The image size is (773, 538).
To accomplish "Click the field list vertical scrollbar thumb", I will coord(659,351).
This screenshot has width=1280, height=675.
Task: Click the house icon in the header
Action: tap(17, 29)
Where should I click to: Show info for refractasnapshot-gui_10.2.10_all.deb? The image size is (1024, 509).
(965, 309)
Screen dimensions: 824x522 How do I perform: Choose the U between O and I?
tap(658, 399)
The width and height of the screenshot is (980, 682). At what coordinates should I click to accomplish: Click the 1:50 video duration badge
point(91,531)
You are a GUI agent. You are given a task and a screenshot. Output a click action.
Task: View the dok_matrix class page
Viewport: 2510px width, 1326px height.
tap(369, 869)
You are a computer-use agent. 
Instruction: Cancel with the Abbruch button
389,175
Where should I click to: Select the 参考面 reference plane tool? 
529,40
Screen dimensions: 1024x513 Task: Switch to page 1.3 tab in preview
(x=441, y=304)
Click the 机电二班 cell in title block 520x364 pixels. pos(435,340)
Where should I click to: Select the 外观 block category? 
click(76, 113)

- The task -
Check each line of the listing for "agent", and copy the ones that hold it.

- Output of the exercise -
You are a GUI agent. You are given a task and a screenshot. Output a click action.
You are a computer-use agent. 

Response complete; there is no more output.